Document segment: Begin
The Polish state-controlled rail freight operator PKP Cargo is continuing to restore its lost glory. The start of restructuring, two years ago, sowed the seeds of profitability and growth. It has nearly been a year since the operator booked its first profits, and with the overall market expanding, PKP Cargo is reaping the benefits: it is increasing its market share.
PKP Cargo says that it is “consistently strengthening its leadership position”. The operator occupies the largest market share in both transported volumes and performance measured in tonne-kilometres. It expanded its lead in May, PKP Cargo says while citing the Polish Office of Rail Transport (UTK).
When purely looking at volumes, PKP Cargo expanded its share to 27.4%. In terms of tonne-kilometres, its market share sat at 27.59%. By comparison, PKP Cargo’s market share was 26.74% in August 2025 (volume) and 26.49% in tonne-kilometres. That month saw rather quick market share growths of 1.48% and 1.73% respectively.
Smooth sailings and troubled waters: PKP moves forward
A notable difference between now and then is that PKP Cargo now operates in a growth market. As for August 2025, the company pointed out that other rail operators declined between July and August (-5.2% for their collective transported volume and -5.3% for transport performance).
By contrast, the Polish rail freight market grew by 6.1% year-on-year to 19.1 million tonnes in May. Transport performance also increased, reaching nearly 5.2 billion tonne-kilometres (+10.4% year-on-year).
PKP Cargo currently manages to grow in both shrinking and growing markets — a good sign for the company that remains in restructuring to this day. Still, it is important to provide some longer-term context here too. The operator’s gains may be celebrated, but all of this is in stark contrast to its ambitions from just a couple of years ago.
Expectations versus reality
In early 2023, PKP Cargo still occupied 39.4% of the market share. It still had big plans: by the end of that same year, it wanted to reach 65%. As a result of the pandemic and the Russian invasion of Ukraine, it adjusted its goal to 50% market share by 2027.
Unfortunately for PKP Cargo, things played out differently. In the short term, it lost over 10% of its market share in favour of challengers. The company maintained that the so-called coal decision, which obliged PKP Cargo to prioritise coal transportation over more lucrative deals, worsened its finances. It subsequently entered into restructuring proceedings in 2024.
Document segment: End
In the text on PKP Cargo's market share, what market share did the operator hold in early 2023?
Material provided: Begin
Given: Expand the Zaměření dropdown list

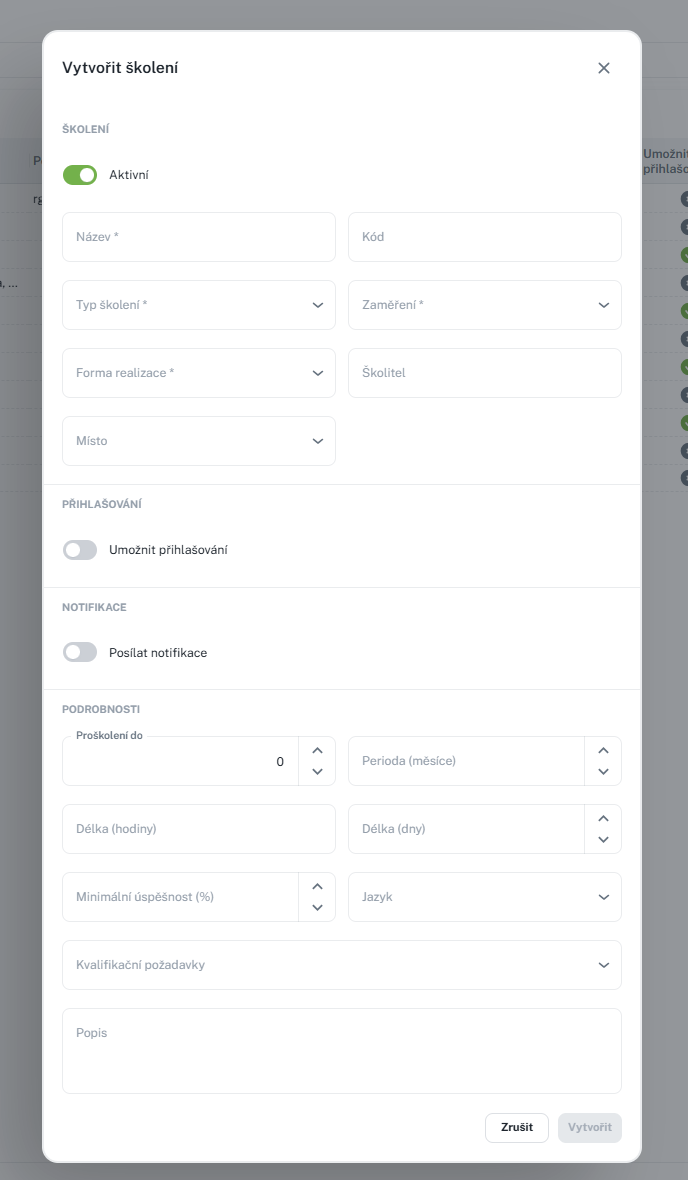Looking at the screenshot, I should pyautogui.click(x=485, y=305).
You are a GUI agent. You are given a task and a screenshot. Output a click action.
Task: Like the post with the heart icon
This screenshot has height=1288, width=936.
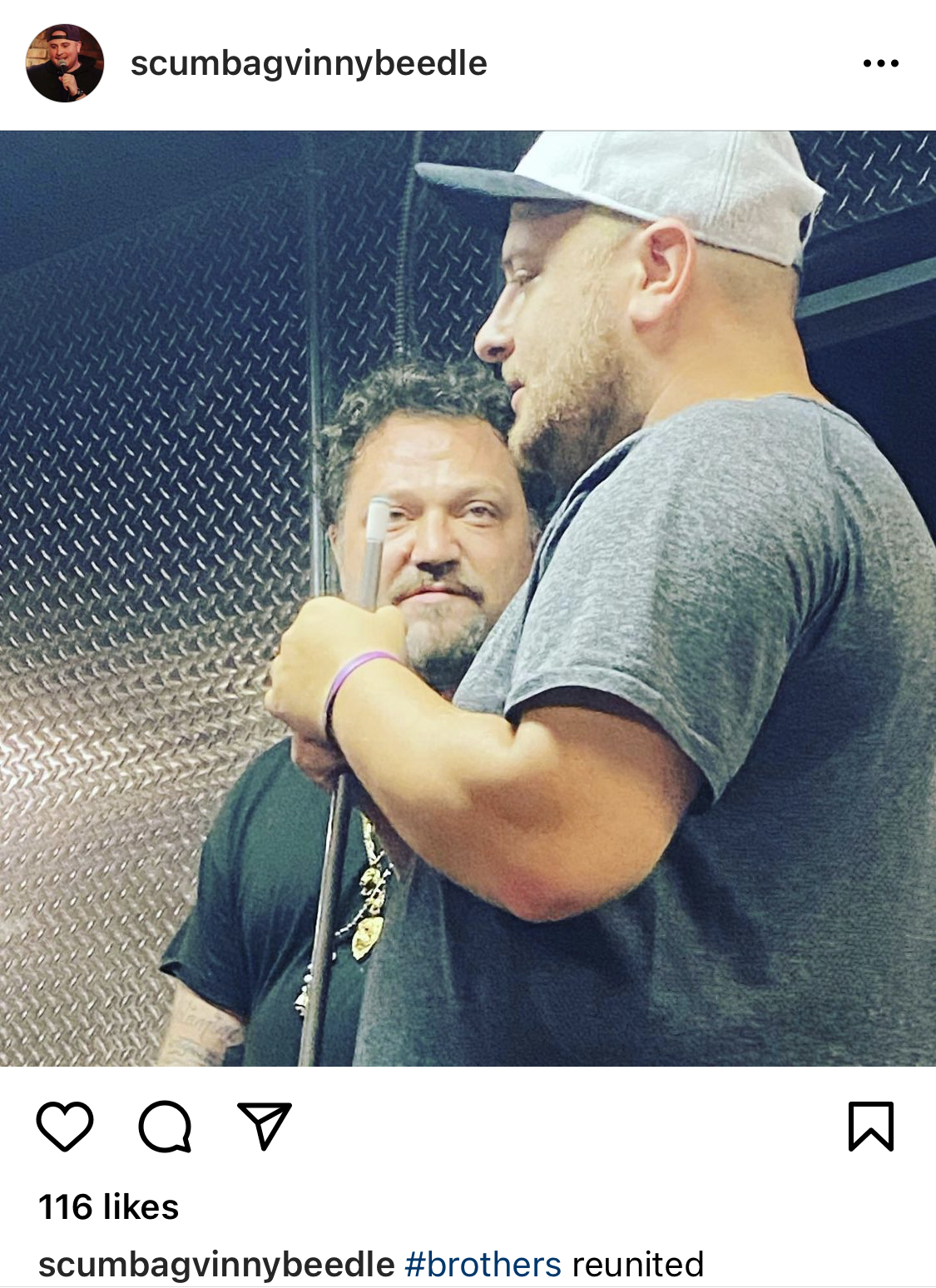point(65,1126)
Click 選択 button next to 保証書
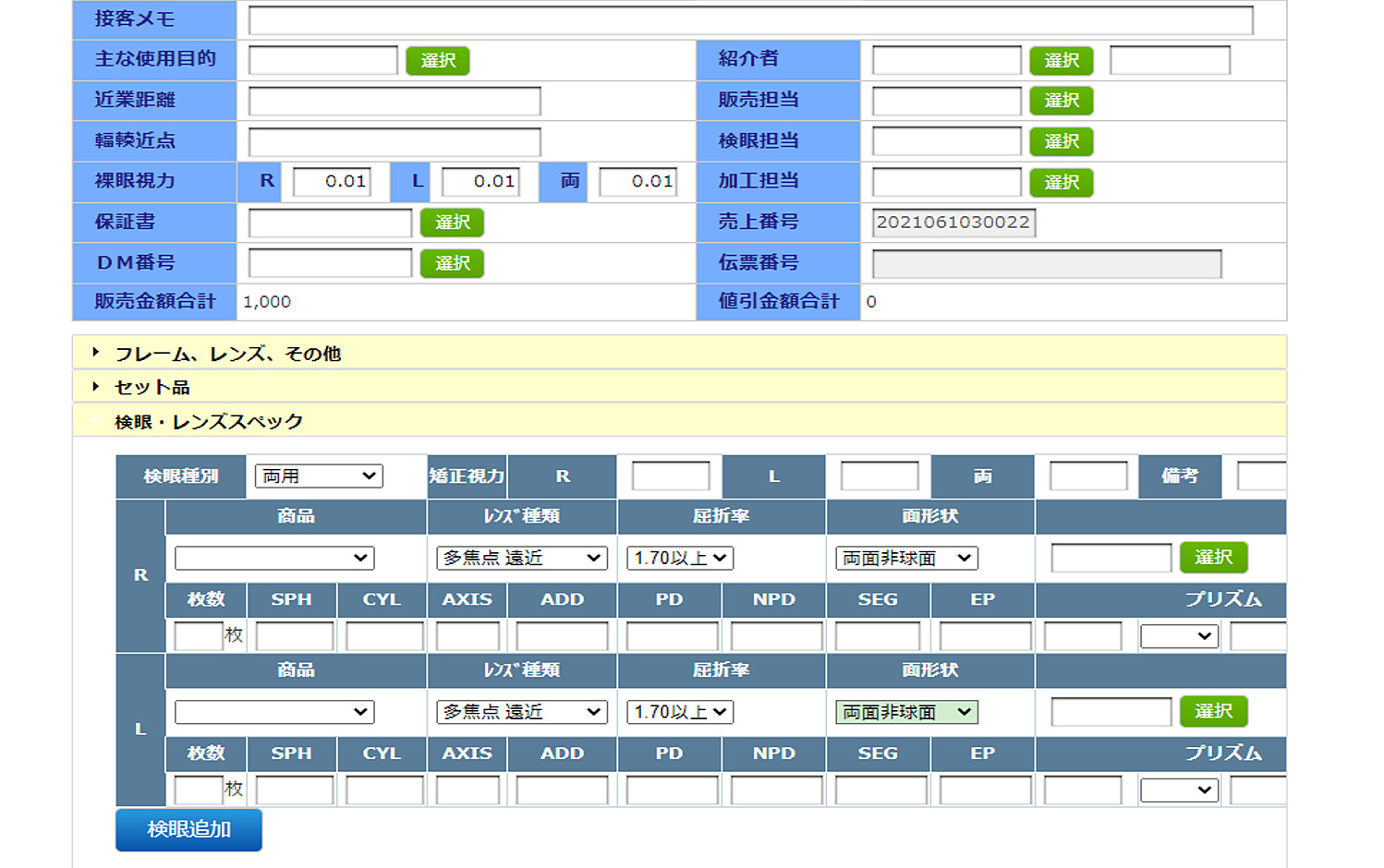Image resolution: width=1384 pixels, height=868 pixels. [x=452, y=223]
Material provided: End
● Written reply
39.4%